--- Written task ---
Transcribe the following items line for line, leaving every word, number, and mark unchanged.

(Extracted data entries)
╭──

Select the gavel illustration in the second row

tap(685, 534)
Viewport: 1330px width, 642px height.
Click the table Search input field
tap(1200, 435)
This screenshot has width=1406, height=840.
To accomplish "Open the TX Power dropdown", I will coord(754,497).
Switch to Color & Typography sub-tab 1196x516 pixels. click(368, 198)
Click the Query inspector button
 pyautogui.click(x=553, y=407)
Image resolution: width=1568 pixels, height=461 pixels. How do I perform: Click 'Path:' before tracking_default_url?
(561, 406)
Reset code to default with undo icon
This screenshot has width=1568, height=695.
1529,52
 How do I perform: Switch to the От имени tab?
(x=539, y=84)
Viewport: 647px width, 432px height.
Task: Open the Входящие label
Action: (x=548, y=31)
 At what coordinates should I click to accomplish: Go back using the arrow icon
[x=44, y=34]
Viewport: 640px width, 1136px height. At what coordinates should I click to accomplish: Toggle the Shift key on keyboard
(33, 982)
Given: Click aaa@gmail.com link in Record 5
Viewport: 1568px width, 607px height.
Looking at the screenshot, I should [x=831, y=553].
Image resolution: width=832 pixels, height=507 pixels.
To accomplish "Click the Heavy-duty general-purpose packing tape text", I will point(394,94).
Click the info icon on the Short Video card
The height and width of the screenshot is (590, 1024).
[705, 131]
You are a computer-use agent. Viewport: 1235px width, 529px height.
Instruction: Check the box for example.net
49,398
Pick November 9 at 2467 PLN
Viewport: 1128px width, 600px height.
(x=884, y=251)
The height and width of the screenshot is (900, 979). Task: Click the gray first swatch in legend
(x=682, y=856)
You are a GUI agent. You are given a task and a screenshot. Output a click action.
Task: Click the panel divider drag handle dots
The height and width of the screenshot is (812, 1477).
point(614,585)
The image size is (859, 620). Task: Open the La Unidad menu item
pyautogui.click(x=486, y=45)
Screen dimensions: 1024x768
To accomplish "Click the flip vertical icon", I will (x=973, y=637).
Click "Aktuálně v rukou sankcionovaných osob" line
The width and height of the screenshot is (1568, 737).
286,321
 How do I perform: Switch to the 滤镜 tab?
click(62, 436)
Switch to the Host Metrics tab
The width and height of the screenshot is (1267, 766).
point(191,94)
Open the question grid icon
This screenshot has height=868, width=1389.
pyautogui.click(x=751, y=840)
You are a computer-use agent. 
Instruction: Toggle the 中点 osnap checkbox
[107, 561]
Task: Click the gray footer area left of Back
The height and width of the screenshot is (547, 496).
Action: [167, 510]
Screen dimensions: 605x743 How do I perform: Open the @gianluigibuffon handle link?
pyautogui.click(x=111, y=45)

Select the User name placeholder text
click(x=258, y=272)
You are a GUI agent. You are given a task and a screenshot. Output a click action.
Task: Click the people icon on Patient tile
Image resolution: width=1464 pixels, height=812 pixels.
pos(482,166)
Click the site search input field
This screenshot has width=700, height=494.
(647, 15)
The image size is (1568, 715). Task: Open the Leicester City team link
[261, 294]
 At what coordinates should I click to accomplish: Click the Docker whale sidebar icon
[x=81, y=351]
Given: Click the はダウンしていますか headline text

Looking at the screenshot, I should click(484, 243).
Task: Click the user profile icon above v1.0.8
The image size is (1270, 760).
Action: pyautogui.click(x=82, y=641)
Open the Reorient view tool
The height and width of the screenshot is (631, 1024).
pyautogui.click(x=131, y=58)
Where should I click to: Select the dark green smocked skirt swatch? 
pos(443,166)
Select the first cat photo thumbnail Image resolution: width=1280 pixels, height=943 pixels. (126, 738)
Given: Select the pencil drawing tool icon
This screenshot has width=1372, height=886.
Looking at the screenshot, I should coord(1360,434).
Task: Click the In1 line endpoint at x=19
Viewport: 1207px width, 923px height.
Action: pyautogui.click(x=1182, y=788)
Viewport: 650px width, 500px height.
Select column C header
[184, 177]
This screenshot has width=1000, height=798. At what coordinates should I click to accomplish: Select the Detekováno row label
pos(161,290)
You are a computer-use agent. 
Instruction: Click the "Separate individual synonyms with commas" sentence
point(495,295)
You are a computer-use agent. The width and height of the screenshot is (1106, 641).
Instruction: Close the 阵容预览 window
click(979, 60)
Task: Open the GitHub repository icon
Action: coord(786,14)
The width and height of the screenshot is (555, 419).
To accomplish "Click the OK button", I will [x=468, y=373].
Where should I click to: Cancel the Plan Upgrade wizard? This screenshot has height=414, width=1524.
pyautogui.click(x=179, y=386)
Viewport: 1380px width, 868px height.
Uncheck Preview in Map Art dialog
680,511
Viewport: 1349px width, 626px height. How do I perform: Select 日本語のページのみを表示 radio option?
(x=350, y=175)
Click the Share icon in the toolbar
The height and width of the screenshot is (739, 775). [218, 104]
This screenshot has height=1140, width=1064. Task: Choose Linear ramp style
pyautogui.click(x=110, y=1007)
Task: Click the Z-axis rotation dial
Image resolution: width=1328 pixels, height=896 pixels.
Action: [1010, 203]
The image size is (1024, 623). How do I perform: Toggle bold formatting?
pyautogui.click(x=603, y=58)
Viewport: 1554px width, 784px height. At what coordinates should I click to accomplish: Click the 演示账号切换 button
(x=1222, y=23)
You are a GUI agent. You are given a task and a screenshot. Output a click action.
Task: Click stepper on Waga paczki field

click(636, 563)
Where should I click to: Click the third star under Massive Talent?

╰──

--- Exercise solution ---
Select the gavel illustration in the second row

tap(685, 534)
Viewport: 1330px width, 642px height.
Click the table Search input field
tap(1200, 435)
This screenshot has width=1406, height=840.
To accomplish "Open the TX Power dropdown", I will coord(754,497).
Switch to Color & Typography sub-tab 1196x516 pixels. click(368, 198)
Click the Query inspector button
 pyautogui.click(x=553, y=407)
Image resolution: width=1568 pixels, height=461 pixels. How do I perform: Click 'Path:' before tracking_default_url?
(561, 406)
Reset code to default with undo icon
This screenshot has width=1568, height=695.
1529,52
 How do I perform: Switch to the От имени tab?
(x=539, y=84)
Viewport: 647px width, 432px height.
Task: Open the Входящие label
Action: (x=548, y=31)
 At what coordinates should I click to accomplish: Go back using the arrow icon
[x=44, y=34]
Viewport: 640px width, 1136px height. At what coordinates should I click to accomplish: Toggle the Shift key on keyboard
(33, 982)
Given: Click aaa@gmail.com link in Record 5
Viewport: 1568px width, 607px height.
Looking at the screenshot, I should [x=831, y=553].
Image resolution: width=832 pixels, height=507 pixels.
To accomplish "Click the Heavy-duty general-purpose packing tape text", I will point(394,94).
Click the info icon on the Short Video card
The height and width of the screenshot is (590, 1024).
[705, 131]
You are a computer-use agent. Viewport: 1235px width, 529px height.
Instruction: Check the box for example.net
49,398
Pick November 9 at 2467 PLN
Viewport: 1128px width, 600px height.
(x=884, y=251)
The height and width of the screenshot is (900, 979). Task: Click the gray first swatch in legend
(x=682, y=856)
You are a GUI agent. You are given a task and a screenshot. Output a click action.
Task: Click the panel divider drag handle dots
The height and width of the screenshot is (812, 1477).
point(614,585)
The image size is (859, 620). Task: Open the La Unidad menu item
pyautogui.click(x=486, y=45)
Screen dimensions: 1024x768
To accomplish "Click the flip vertical icon", I will (x=973, y=637).
Click "Aktuálně v rukou sankcionovaných osob" line
The width and height of the screenshot is (1568, 737).
286,321
 How do I perform: Switch to the 滤镜 tab?
click(62, 436)
Switch to the Host Metrics tab
The width and height of the screenshot is (1267, 766).
point(191,94)
Open the question grid icon
This screenshot has height=868, width=1389.
pyautogui.click(x=751, y=840)
You are a computer-use agent. 
Instruction: Toggle the 中点 osnap checkbox
[107, 561]
Task: Click the gray footer area left of Back
The height and width of the screenshot is (547, 496).
Action: [167, 510]
Screen dimensions: 605x743 How do I perform: Open the @gianluigibuffon handle link?
pyautogui.click(x=111, y=45)

Select the User name placeholder text
click(x=258, y=272)
You are a GUI agent. You are given a task and a screenshot. Output a click action.
Task: Click the people icon on Patient tile
Image resolution: width=1464 pixels, height=812 pixels.
pos(482,166)
Click the site search input field
This screenshot has width=700, height=494.
(647, 15)
The image size is (1568, 715). Task: Open the Leicester City team link
[261, 294]
 At what coordinates should I click to accomplish: Click the Docker whale sidebar icon
[x=81, y=351]
Given: Click the はダウンしていますか headline text

Looking at the screenshot, I should click(484, 243).
Task: Click the user profile icon above v1.0.8
The image size is (1270, 760).
Action: pyautogui.click(x=82, y=641)
Open the Reorient view tool
The height and width of the screenshot is (631, 1024).
pyautogui.click(x=131, y=58)
Where should I click to: Select the dark green smocked skirt swatch? 
pos(443,166)
Select the first cat photo thumbnail Image resolution: width=1280 pixels, height=943 pixels. (126, 738)
Given: Select the pencil drawing tool icon
This screenshot has width=1372, height=886.
Looking at the screenshot, I should coord(1360,434).
Task: Click the In1 line endpoint at x=19
Viewport: 1207px width, 923px height.
Action: pyautogui.click(x=1182, y=788)
Viewport: 650px width, 500px height.
Select column C header
[184, 177]
This screenshot has width=1000, height=798. At what coordinates should I click to accomplish: Select the Detekováno row label
pos(161,290)
You are a computer-use agent. 
Instruction: Click the "Separate individual synonyms with commas" sentence
point(495,295)
You are a computer-use agent. The width and height of the screenshot is (1106, 641).
Instruction: Close the 阵容预览 window
click(979, 60)
Task: Open the GitHub repository icon
Action: coord(786,14)
The width and height of the screenshot is (555, 419).
To accomplish "Click the OK button", I will [x=468, y=373].
Where should I click to: Cancel the Plan Upgrade wizard? This screenshot has height=414, width=1524.
pyautogui.click(x=179, y=386)
Viewport: 1380px width, 868px height.
Uncheck Preview in Map Art dialog
680,511
Viewport: 1349px width, 626px height. How do I perform: Select 日本語のページのみを表示 radio option?
(x=350, y=175)
Click the Share icon in the toolbar
The height and width of the screenshot is (739, 775). [218, 104]
This screenshot has height=1140, width=1064. Task: Choose Linear ramp style
pyautogui.click(x=110, y=1007)
Task: Click the Z-axis rotation dial
Image resolution: width=1328 pixels, height=896 pixels.
Action: [1010, 203]
The image size is (1024, 623). How do I perform: Toggle bold formatting?
pyautogui.click(x=603, y=58)
Viewport: 1554px width, 784px height. At what coordinates should I click to accomplish: Click the 演示账号切换 button
(x=1222, y=23)
You are a GUI agent. You are given a task and a screenshot. Output a click action.
Task: Click stepper on Waga paczki field

click(636, 563)
Where should I click to: Click the third star under Massive Talent?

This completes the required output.